== Written problem ==
Copy out everything from the line containing "source name Caijing?" down to the line containing "tap(206, 64)", both included, keeping each row's wording as it is. In each answer, multiply both tap coordinates by 0.3 and round to whole numbers, with halves rounded up. Leave every other number unchanged.

== Extracted entries ==
* * * *
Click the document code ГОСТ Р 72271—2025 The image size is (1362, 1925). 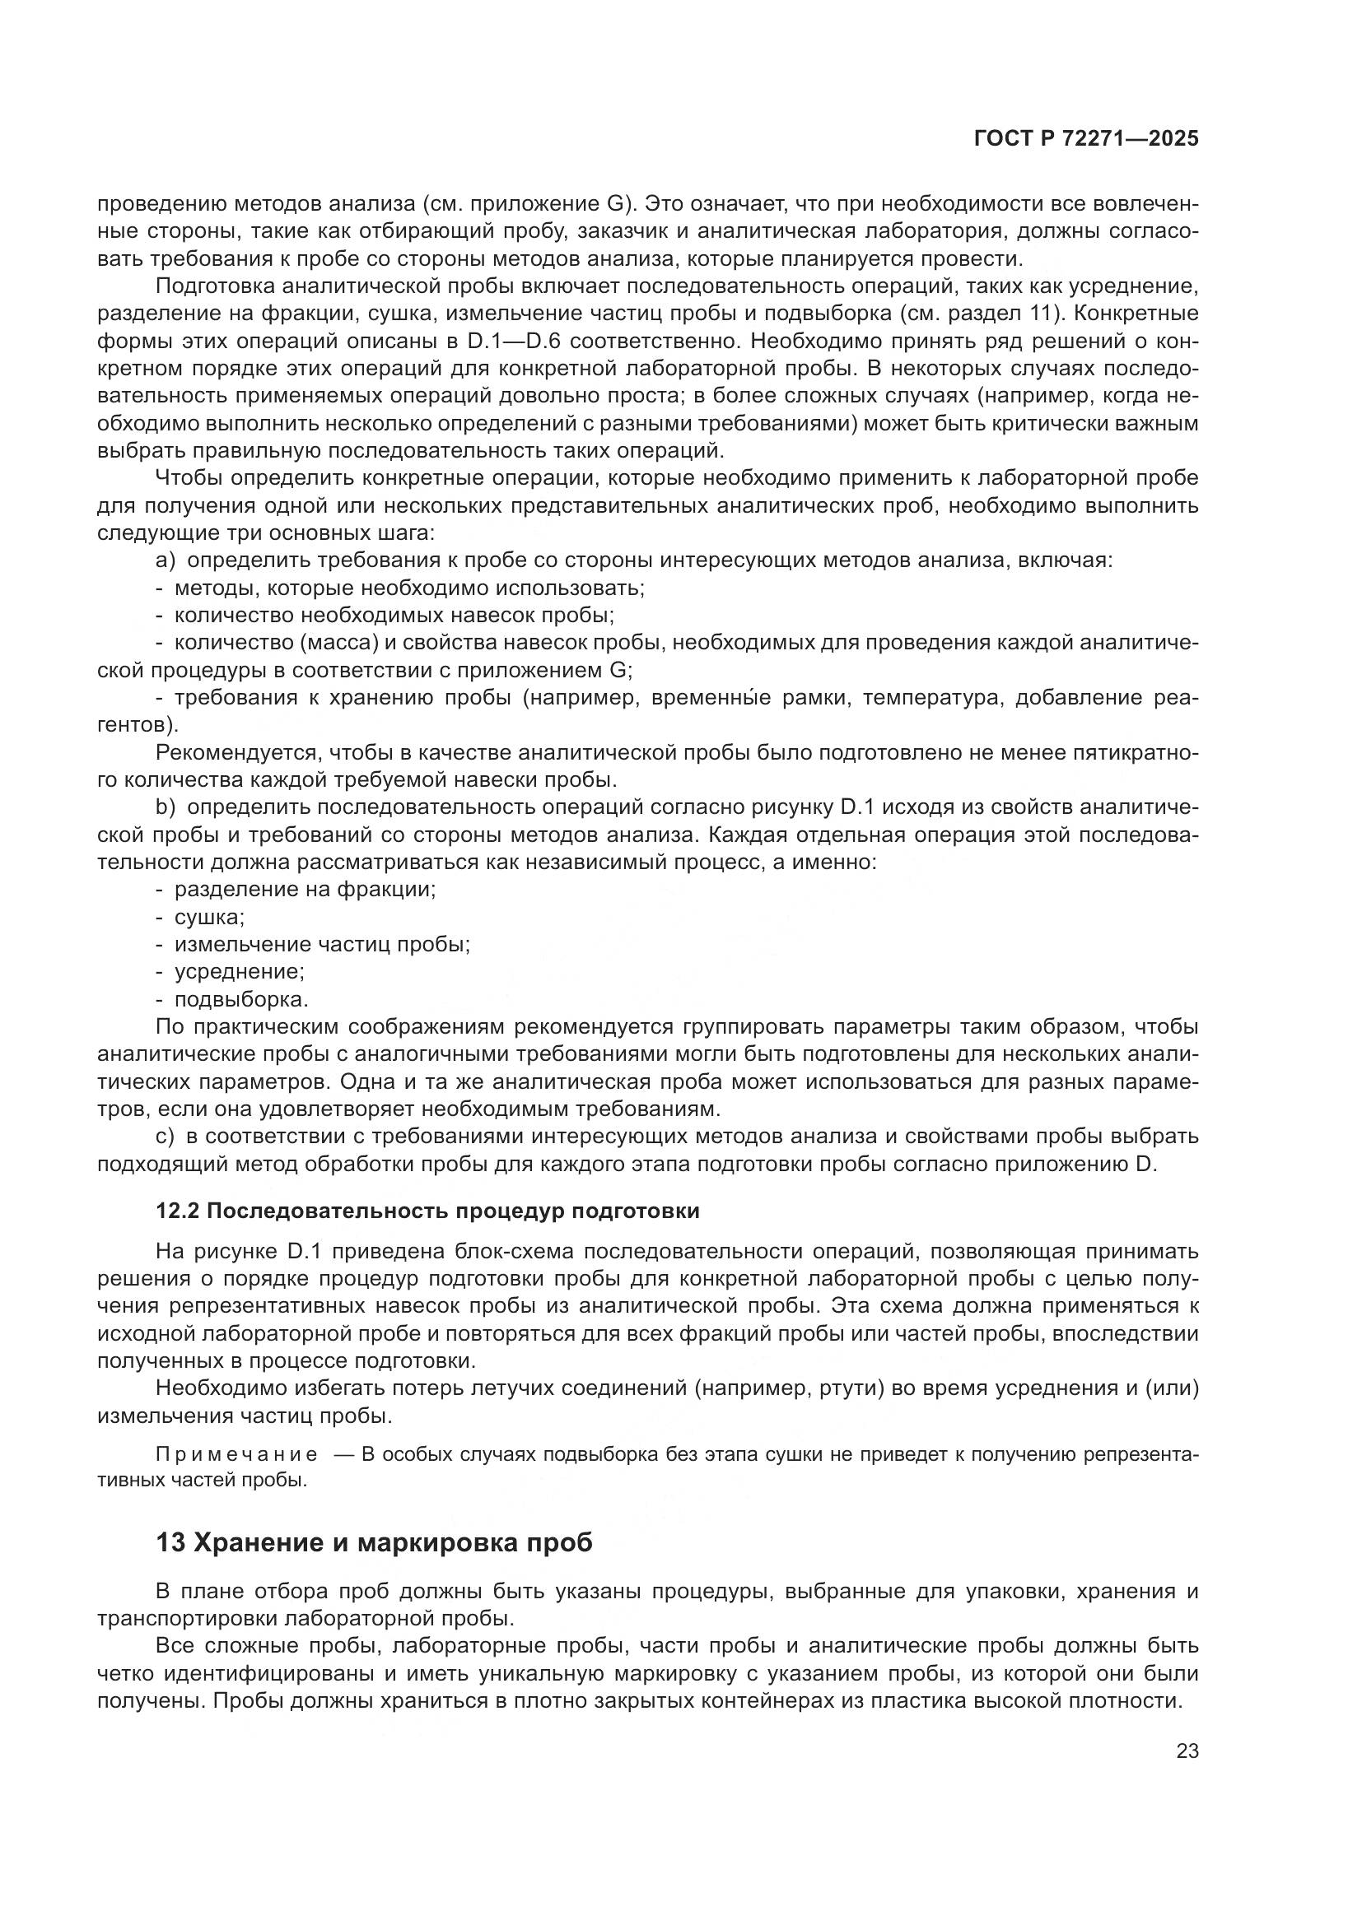1085,139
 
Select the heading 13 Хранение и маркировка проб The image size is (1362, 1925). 374,1542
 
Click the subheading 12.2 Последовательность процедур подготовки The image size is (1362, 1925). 427,1211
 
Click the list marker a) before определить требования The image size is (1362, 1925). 166,560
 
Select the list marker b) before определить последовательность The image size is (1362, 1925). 166,807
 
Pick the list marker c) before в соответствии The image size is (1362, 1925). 166,1137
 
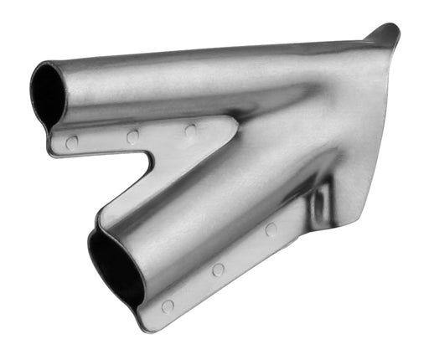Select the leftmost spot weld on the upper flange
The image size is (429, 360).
(x=72, y=142)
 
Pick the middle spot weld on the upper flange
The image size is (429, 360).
(x=133, y=136)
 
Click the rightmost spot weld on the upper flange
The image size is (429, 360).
(x=190, y=131)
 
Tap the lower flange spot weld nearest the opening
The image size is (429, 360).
(x=168, y=306)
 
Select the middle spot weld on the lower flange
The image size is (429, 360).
(x=218, y=270)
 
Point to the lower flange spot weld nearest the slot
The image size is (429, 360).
(x=271, y=229)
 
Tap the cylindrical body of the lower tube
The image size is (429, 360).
(x=193, y=226)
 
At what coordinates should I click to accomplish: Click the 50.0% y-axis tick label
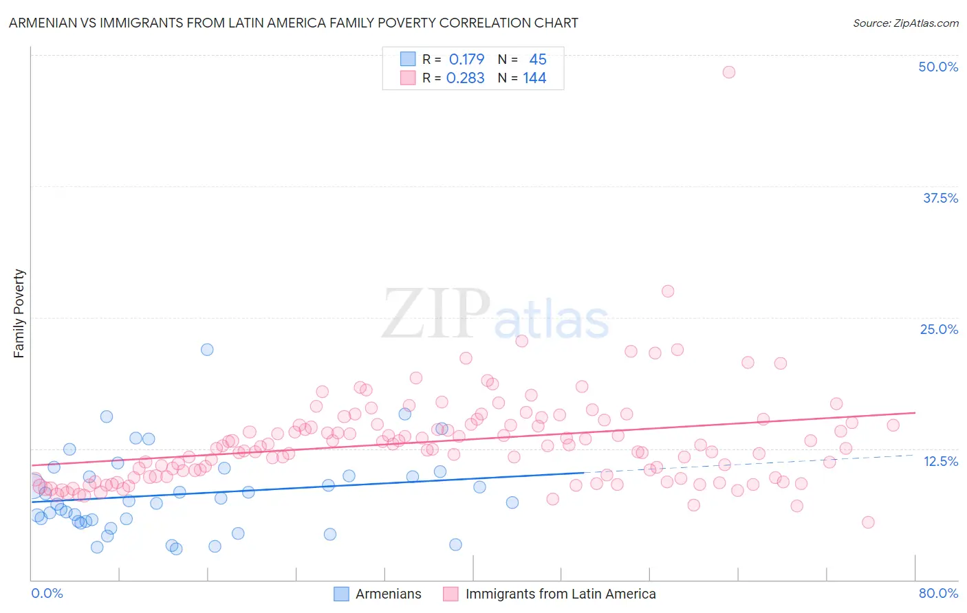937,67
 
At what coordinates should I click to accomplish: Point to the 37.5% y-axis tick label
939,198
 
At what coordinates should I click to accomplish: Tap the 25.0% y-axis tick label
939,329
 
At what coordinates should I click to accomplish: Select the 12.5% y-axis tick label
940,461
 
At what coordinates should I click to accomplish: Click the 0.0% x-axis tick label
47,593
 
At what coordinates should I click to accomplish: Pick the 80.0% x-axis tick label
938,593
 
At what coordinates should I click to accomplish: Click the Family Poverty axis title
19,313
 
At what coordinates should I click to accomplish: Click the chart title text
293,23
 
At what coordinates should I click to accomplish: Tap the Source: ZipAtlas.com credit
905,23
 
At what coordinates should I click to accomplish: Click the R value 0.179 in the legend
466,59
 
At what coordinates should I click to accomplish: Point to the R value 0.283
466,78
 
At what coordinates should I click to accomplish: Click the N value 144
534,78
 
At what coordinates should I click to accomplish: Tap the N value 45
537,59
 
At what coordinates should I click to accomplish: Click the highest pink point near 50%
729,72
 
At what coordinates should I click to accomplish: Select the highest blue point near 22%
207,349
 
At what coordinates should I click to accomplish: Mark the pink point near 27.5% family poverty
668,291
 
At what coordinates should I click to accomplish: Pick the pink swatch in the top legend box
408,78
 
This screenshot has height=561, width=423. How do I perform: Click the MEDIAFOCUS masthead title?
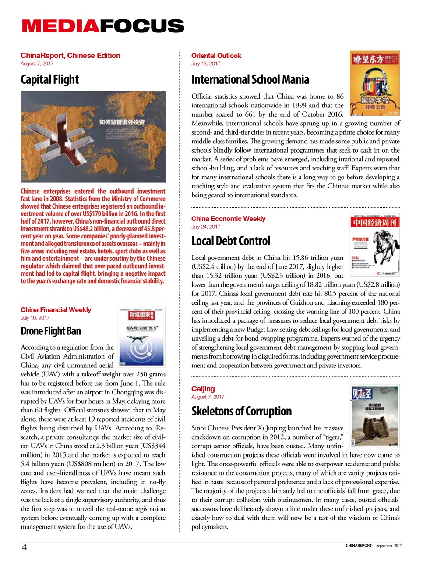tap(103, 26)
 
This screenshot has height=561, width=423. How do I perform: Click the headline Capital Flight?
tap(49, 80)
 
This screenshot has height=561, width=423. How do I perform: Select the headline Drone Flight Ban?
tap(51, 331)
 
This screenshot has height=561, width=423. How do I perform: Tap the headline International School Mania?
tap(250, 80)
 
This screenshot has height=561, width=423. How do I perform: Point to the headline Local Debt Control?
tap(231, 241)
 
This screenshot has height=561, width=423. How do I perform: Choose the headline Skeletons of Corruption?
tap(241, 411)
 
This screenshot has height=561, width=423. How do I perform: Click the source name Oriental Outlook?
tap(216, 56)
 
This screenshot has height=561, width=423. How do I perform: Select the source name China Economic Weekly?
tap(228, 219)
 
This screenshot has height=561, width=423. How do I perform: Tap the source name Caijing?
tap(203, 389)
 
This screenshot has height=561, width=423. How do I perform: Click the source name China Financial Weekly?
tap(56, 310)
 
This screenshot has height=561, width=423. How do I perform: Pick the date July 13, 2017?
tap(206, 64)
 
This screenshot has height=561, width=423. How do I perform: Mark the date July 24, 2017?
tap(206, 227)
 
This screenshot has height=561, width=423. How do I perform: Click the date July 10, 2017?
tap(35, 318)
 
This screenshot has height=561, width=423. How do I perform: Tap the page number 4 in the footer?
tap(25, 547)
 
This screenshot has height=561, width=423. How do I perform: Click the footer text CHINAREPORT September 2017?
tap(374, 546)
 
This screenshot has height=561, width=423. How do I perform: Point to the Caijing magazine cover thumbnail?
tap(375, 415)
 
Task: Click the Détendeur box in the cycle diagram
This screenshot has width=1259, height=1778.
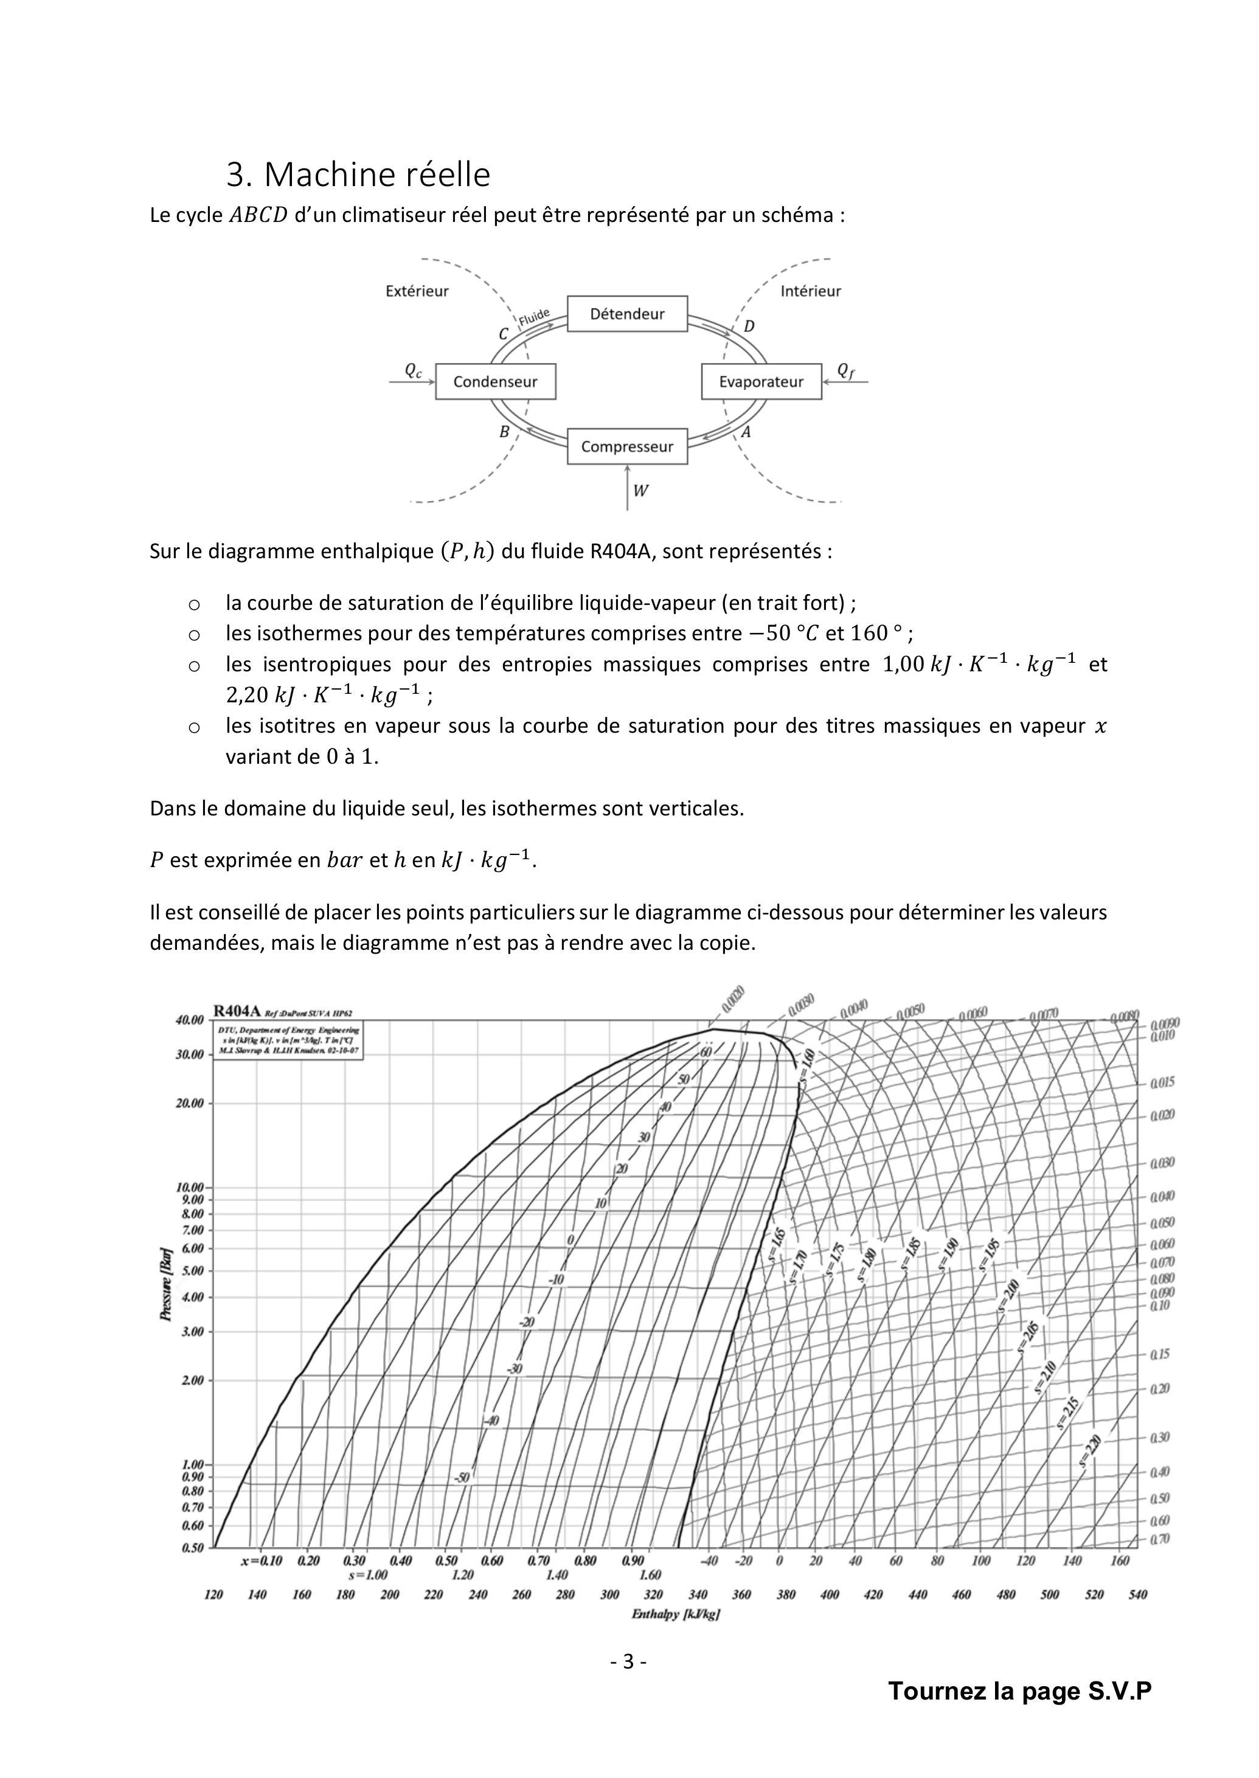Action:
* * * *
== Exercise answer ==
This screenshot has height=561, width=423. How do I perform: Tap the source name Caijing?
tap(61, 117)
 
This screenshot has height=561, width=423. How do I perform: Click the source name China Financial Weekly?
tap(17, 93)
 
This screenshot has height=561, width=423. How do I perform: Pick the date July 13, 2017?
tap(62, 19)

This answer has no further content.